7. Configuring vinum

   The GENERIC kernel does not contain vinum. It is possible to build a
   custom kernel which includes vinum, but this is not recommended. The
   standard way to start vinum is as a kernel module. kldload(8) is not
   needed because when gvinum(8) starts, it checks whether the module has
   been loaded, and if it is not, it loads it automatically.

  7.1. Startup

   vinum stores configuration information on the disk slices in essentially
   the same form as in the configuration files. When reading from the
   configuration database, vinum recognizes a number of keywords which are
   not allowed in the configuration files. For example, a disk configuration
   might contain the following text:

 volume myvol state up
 volume bigraid state down
 plex name myvol.p0 state up org concat vol myvol
 plex name myvol.p1 state up org concat vol myvol
 plex name myvol.p2 state init org striped 512b vol myvol
 plex name bigraid.p0 state initializing org raid5 512b vol bigraid
 sd name myvol.p0.s0 drive a plex myvol.p0 state up len 1048576b driveoffset 265b plexoffset 0b
 sd name myvol.p0.s1 drive b plex myvol.p0 state up len 1048576b driveoffset 265b plexoffset 1048576b
 sd name myvol.p1.s0 drive c plex myvol.p1 state up len 1048576b driveoffset 265b plexoffset 0b
 sd name myvol.p1.s1 drive d plex myvol.p1 state up len 1048576b driveoffset 265b plexoffset 1048576b
 sd name myvol.p2.s0 drive a plex myvol.p2 state init len 524288b driveoffset 1048841b plexoffset 0b
 sd name myvol.p2.s1 drive b plex myvol.p2 state init len 524288b driveoffset 1048841b plexoffset 524288b
 sd name myvol.p2.s2 drive c plex myvol.p2 state init len 524288b driveoffset 1048841b plexoffset 1048576b
 sd name myvol.p2.s3 drive d plex myvol.p2 state init len 524288b driveoffset 1048841b plexoffset 1572864b
 sd name bigraid.p0.s0 drive a plex bigraid.p0 state initializing len 4194304b driveoff set 1573129b plexoffset 0b
 sd name bigraid.p0.s1 drive b plex bigraid.p0 state initializing len 4194304b driveoff set 1573129b plexoffset 4194304b
 sd name bigraid.p0.s2 drive c plex bigraid.p0 state initializing len 4194304b driveoff set 1573129b plexoffset 8388608b
 sd name bigraid.p0.s3 drive d plex bigraid.p0 state initializing len 4194304b driveoff set 1573129b plexoffset 12582912b
 sd name bigraid.p0.s4 drive e plex bigraid.p0 state initializing len 4194304b driveoff set 1573129b plexoffset 16777216b

   The obvious differences here are the presence of explicit location
   information and naming, both of which are allowed but discouraged, and the
   information on the states. vinum does not store information about drives
   in the configuration information. It finds the drives by scanning the
   configured disk drives for partitions with a vinum label. This enables
   vinum to identify drives correctly even if they have been assigned
   different UNIX(R) drive IDs.

    7.1.1. Automatic Startup

   Gvinum always features an automatic startup once the kernel module is
   loaded, via loader.conf(5). To load the Gvinum module at boot time, add
   geom_vinum_load="YES" to /boot/loader.conf.

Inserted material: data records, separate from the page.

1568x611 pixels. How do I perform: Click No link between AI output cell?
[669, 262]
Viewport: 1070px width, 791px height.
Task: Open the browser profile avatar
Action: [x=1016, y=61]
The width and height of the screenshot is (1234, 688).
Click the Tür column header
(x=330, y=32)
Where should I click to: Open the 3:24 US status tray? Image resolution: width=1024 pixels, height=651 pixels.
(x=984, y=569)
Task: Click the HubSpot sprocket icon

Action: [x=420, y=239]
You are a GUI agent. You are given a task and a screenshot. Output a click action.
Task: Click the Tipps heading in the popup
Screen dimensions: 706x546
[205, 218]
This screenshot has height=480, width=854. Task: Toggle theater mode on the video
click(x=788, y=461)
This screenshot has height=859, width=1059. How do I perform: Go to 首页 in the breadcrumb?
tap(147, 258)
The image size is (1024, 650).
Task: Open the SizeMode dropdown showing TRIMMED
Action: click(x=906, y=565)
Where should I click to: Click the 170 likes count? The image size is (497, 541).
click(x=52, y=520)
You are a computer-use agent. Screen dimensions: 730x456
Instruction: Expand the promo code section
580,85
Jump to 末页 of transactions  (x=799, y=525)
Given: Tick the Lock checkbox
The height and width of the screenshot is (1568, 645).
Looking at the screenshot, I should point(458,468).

   When vinum is started with gvinum start, vinum reads the configuration
   database from one of the vinum drives. Under normal circumstances, each
   drive contains an identical copy of the configuration database, so it does
   not matter which drive is read. After a crash, however, vinum must
   determine which drive was updated most recently and read the configuration
   from this drive. It then updates the configuration, if necessary, from
   progressively older drives.

8. Using vinum for the Root File System

   For a machine that has fully-mirrored file systems using vinum, it is
   desirable to also mirror the root file system. Setting up such a
   configuration is less trivial than mirroring an arbitrary file system
   because:

     * The root file system must be available very early during the boot
       process, so the vinum infrastructure must already be available at this
       time.

     * The volume containing the root file system also contains the system
       bootstrap and the kernel. These must be read using the host system's
       native utilities, such as the BIOS, which often cannot be taught about
       the details of vinum.

   In the following sections, the term "root volume" is generally used to
   describe the vinum volume that contains the root file system.

  8.1. Starting up vinum Early Enough for the Root File System

   vinum must be available early in the system boot as loader(8) must be able
   to load the vinum kernel module before starting the kernel. This can be
   accomplished by putting this line in /boot/loader.conf:

 geom_vinum_load="YES"

  8.2. Making a vinum-based Root Volume Accessible to the Bootstrap

   The current FreeBSD bootstrap is only 7.5 KB of code and does not
   understand the internal vinum structures. This means that it cannot parse
   the vinum configuration data or figure out the elements of a boot volume.
   Thus, some workarounds are necessary to provide the bootstrap code with
   the illusion of a standard a partition that contains the root file system.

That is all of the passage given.